[Stored dataset items]
####################

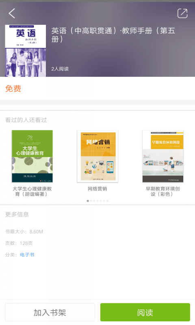Start reading with the green 阅读 button
Viewport: 195px width, 325px height.
point(145,312)
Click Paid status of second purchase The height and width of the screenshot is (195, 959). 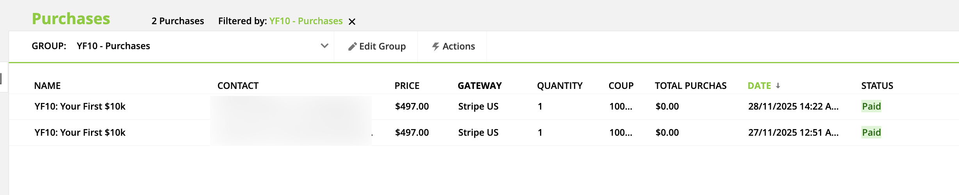(x=871, y=133)
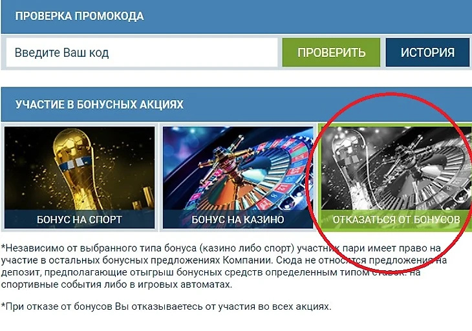Choose the БОНУС НА КАЗИНО caption
472x331 pixels.
pos(238,219)
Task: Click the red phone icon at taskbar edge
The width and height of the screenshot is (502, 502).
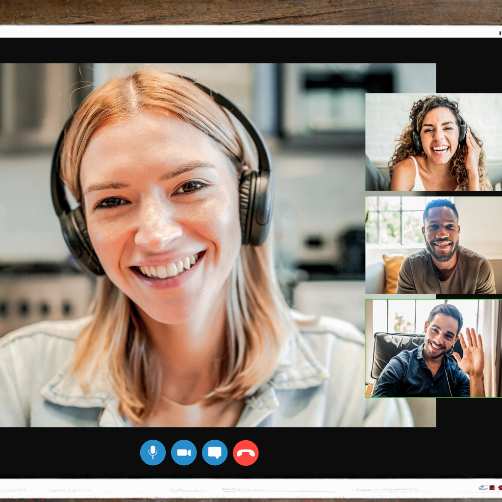Action: (x=500, y=488)
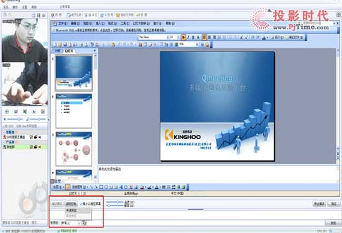
Task: Switch to the Outline tab in slide pane
Action: (57, 51)
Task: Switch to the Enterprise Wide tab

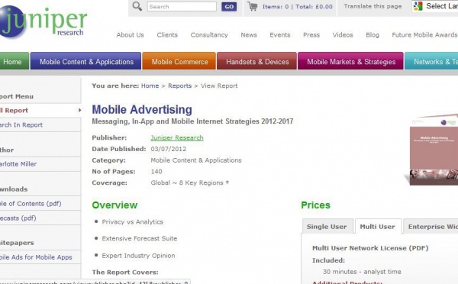Action: pos(431,227)
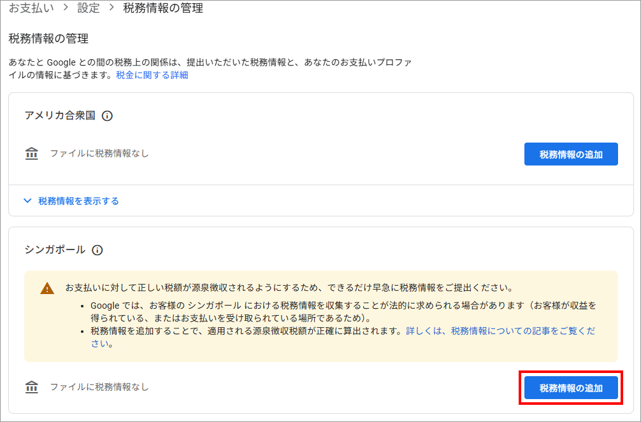Open the 税務情報についての記事 link in the warning

pyautogui.click(x=522, y=331)
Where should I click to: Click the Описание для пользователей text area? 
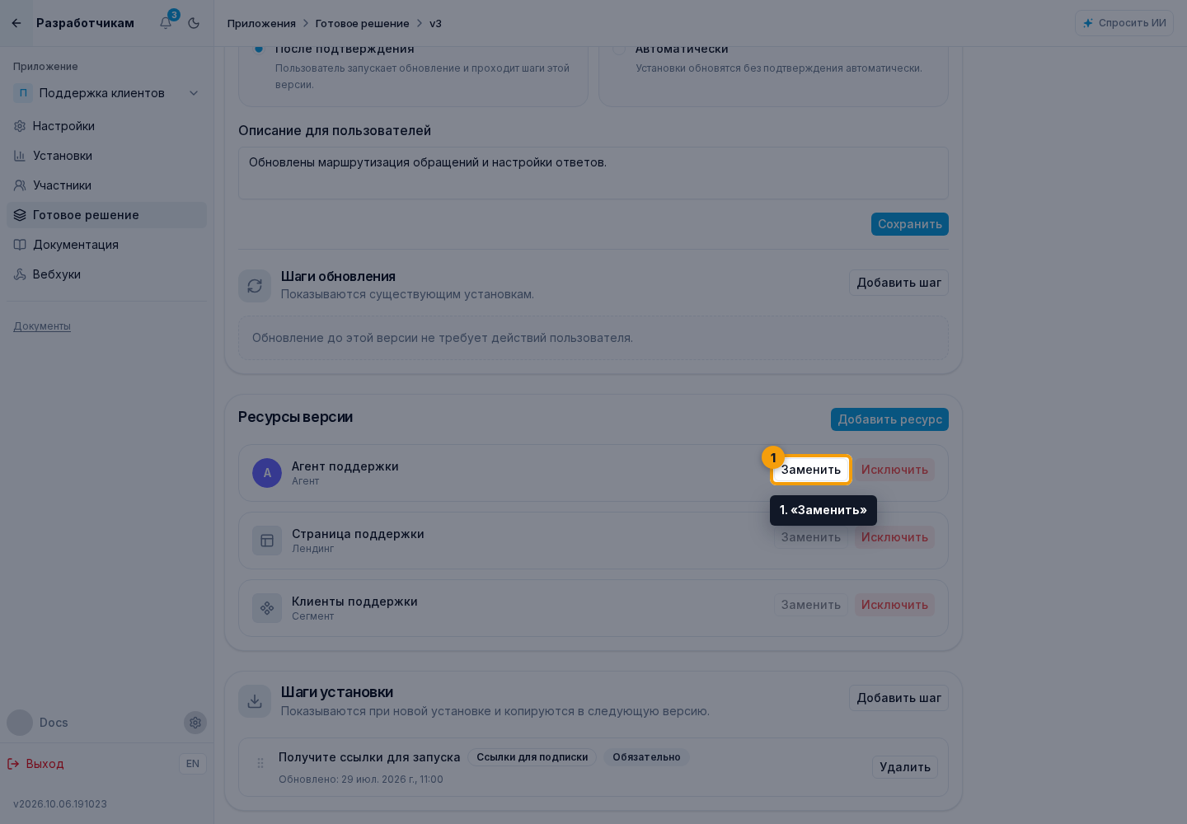594,173
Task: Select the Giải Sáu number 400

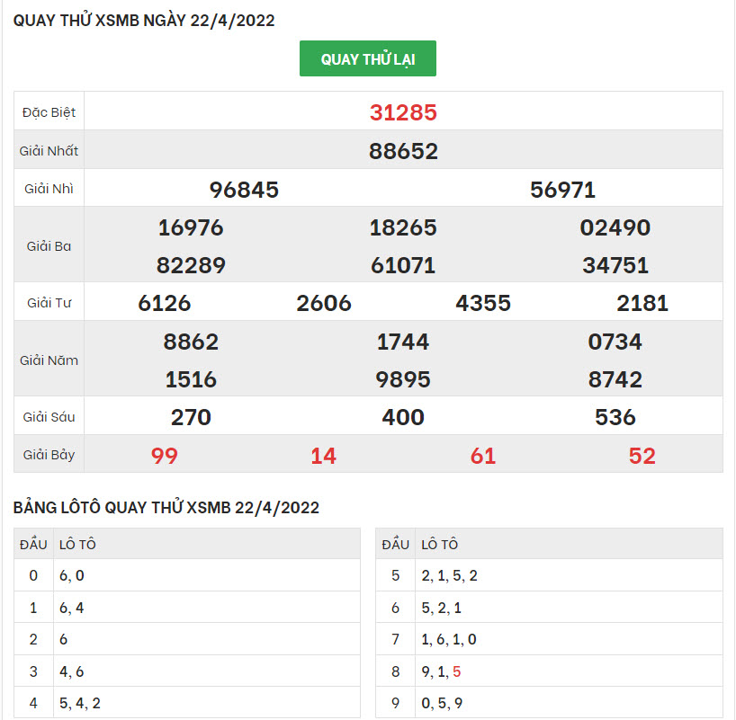Action: coord(403,417)

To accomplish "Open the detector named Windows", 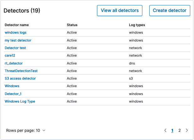I will 12,86.
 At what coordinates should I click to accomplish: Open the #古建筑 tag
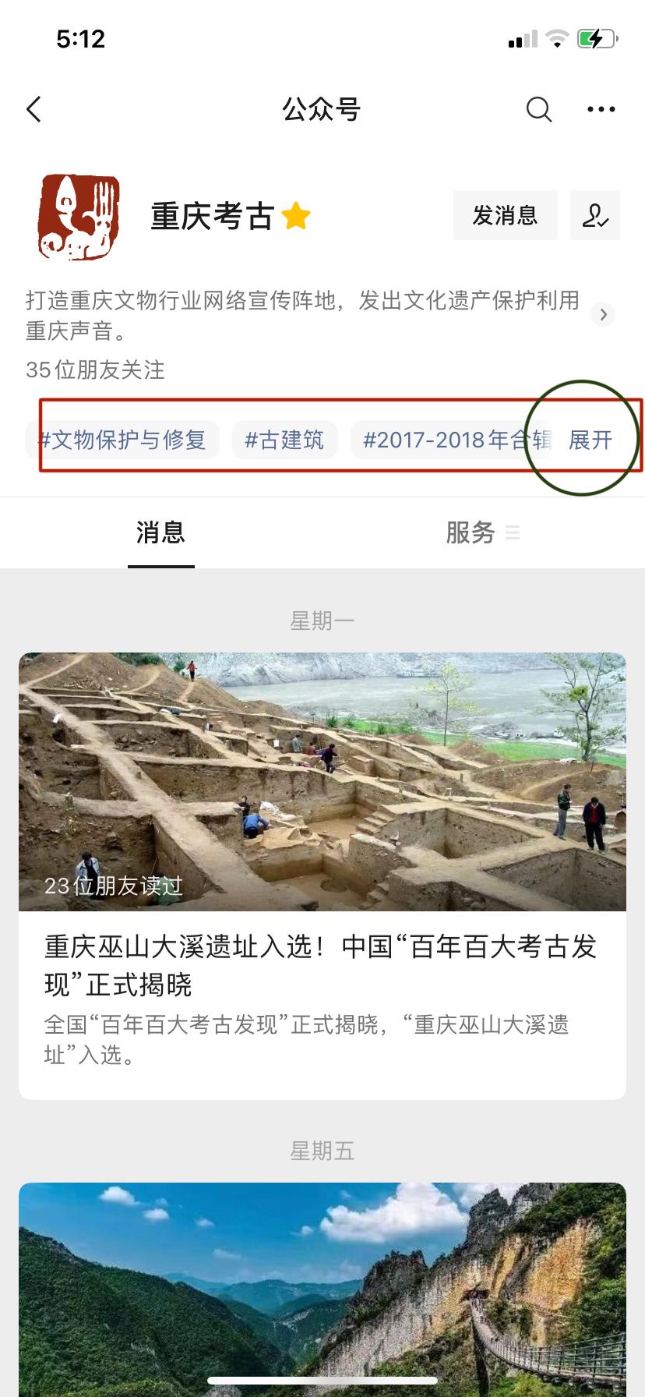point(284,440)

####################

**What you should do**
Would you please print only the lines running from the one with "At what coordinates" to the final line of the entries above, exactly as written and without pictures?

**Response below**
 At what coordinates should I click to accomplish: Open the #古建筑 tag
point(284,440)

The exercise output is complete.